• **Saved data entries**
┄┄┄┄┄┄┄┄┄┄
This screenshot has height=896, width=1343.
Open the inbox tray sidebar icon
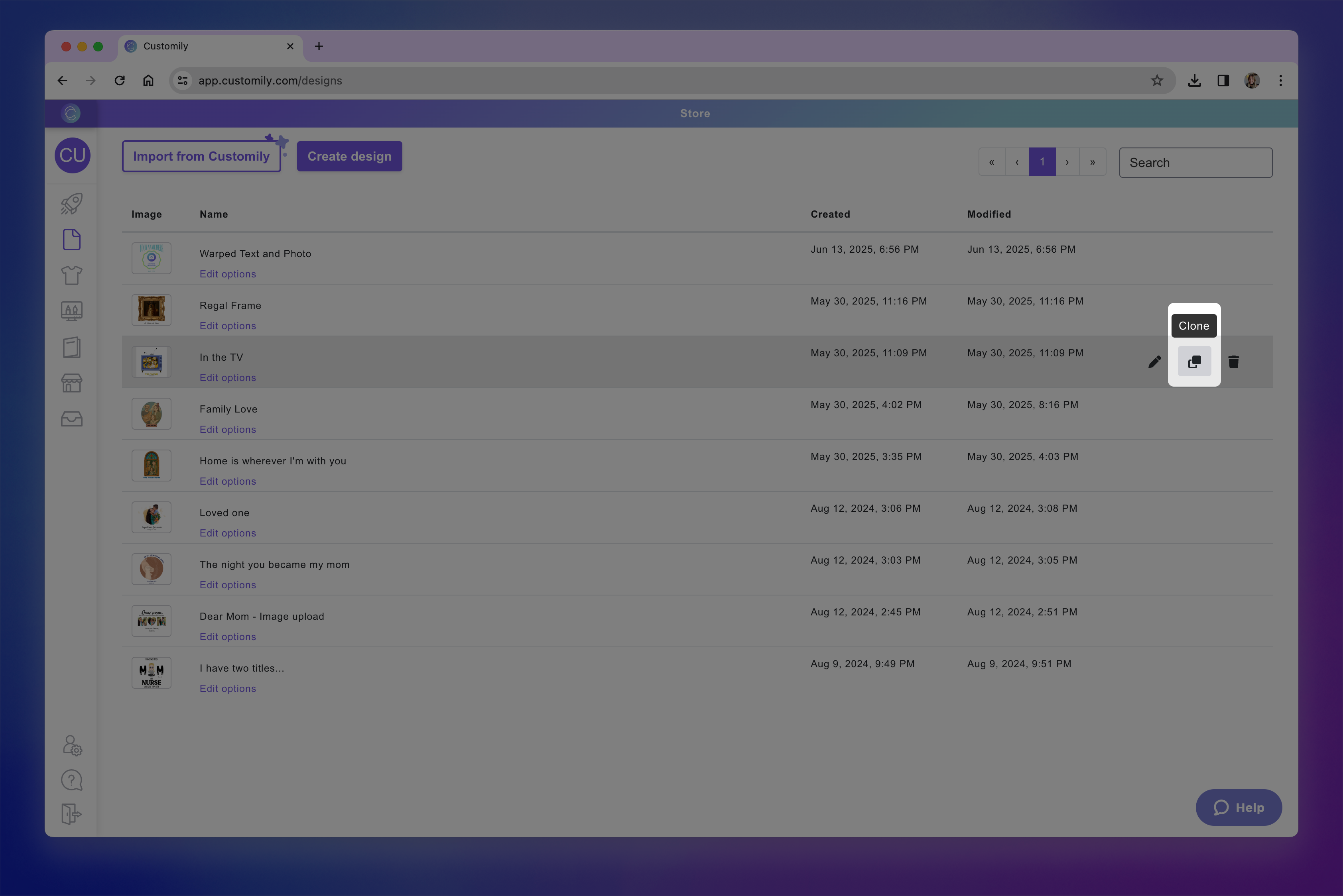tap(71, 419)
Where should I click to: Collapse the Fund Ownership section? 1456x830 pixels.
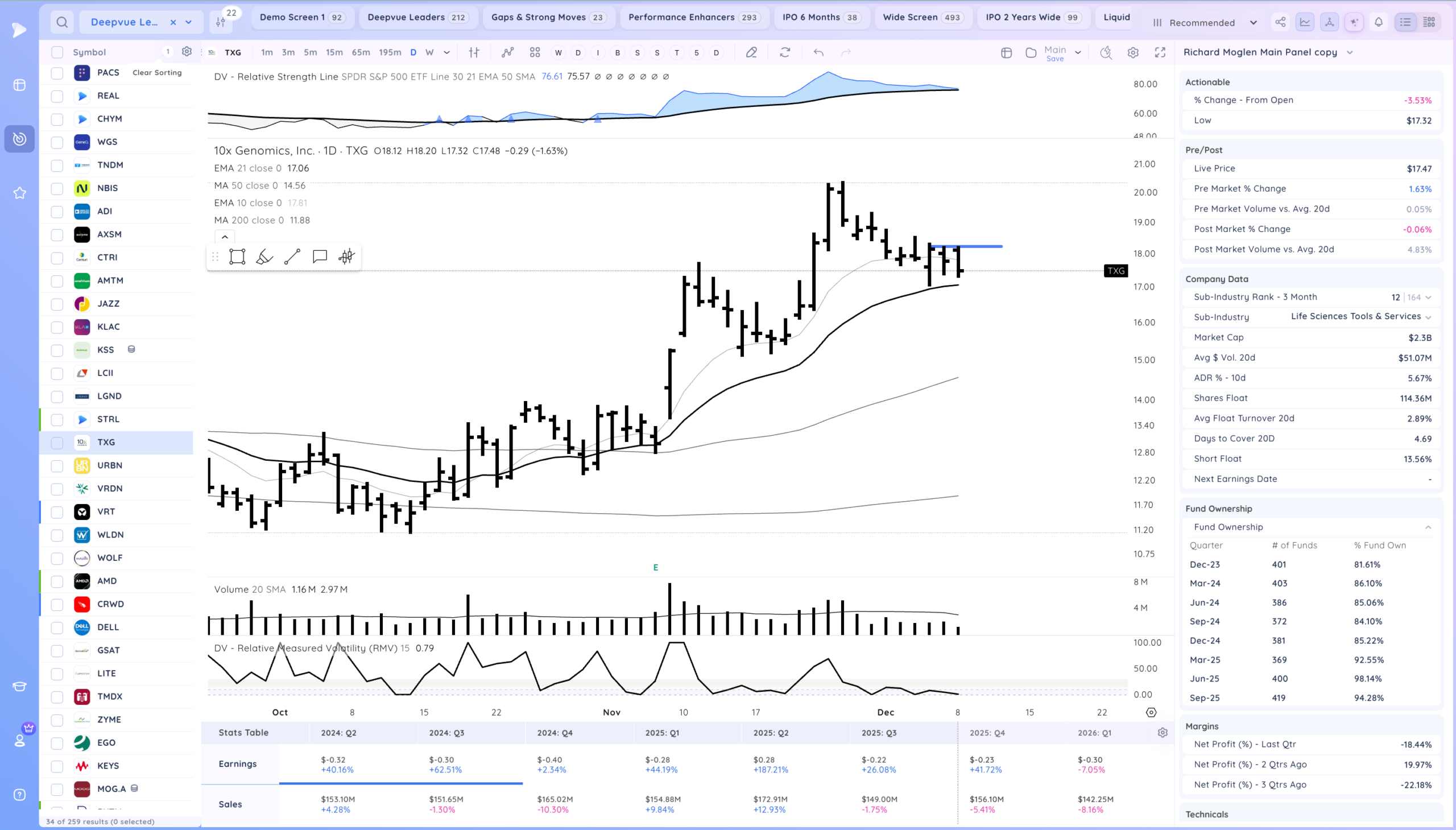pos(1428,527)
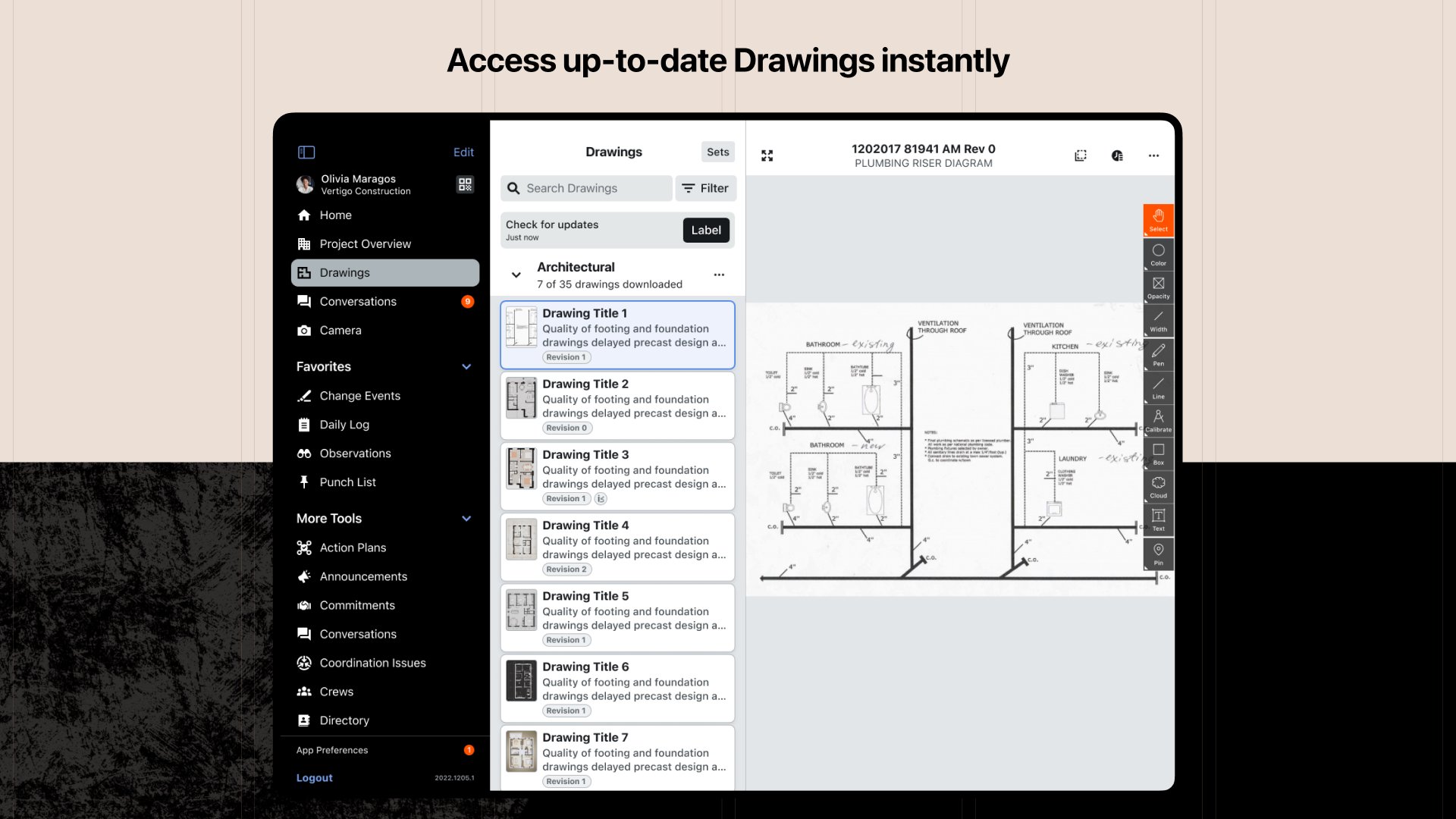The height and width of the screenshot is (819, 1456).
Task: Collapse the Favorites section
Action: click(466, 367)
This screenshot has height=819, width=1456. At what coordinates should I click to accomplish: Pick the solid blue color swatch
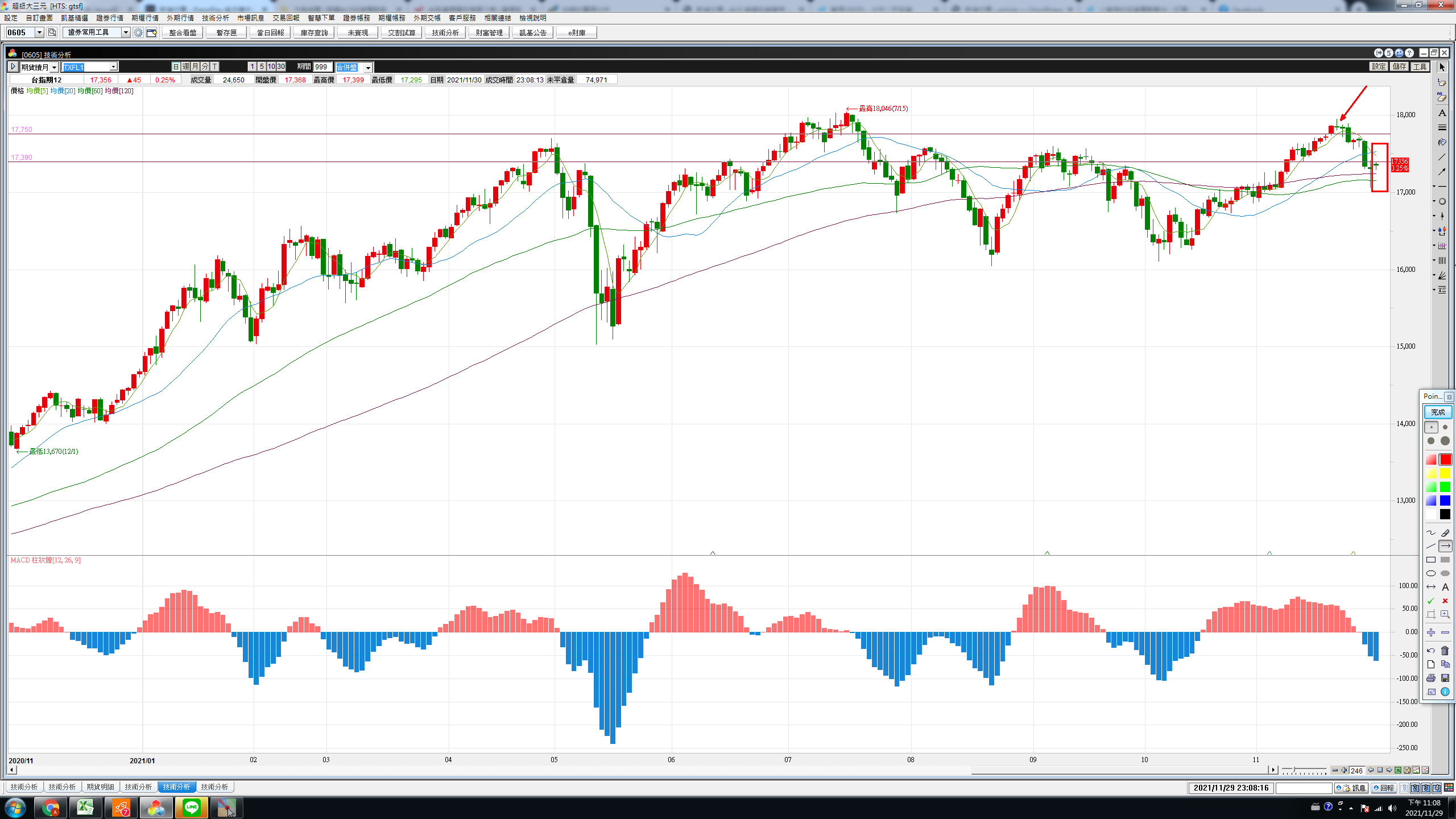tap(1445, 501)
┄┄┄┄┄┄┄┄┄┄
• **Problem**
Retype the entries word for word. Omit any images.

• **Output of the task**
This screenshot has height=896, width=1343.
Open the inbox tray sidebar icon
tap(71, 419)
Where should I click to: Collapse the Fund Ownership section? 1456x830 pixels.
pos(1428,527)
The height and width of the screenshot is (819, 1456).
Task: Collapse the Favorites section
Action: click(466, 367)
This screenshot has height=819, width=1456. At what coordinates should I click to accomplish: Pick the solid blue color swatch
tap(1445, 501)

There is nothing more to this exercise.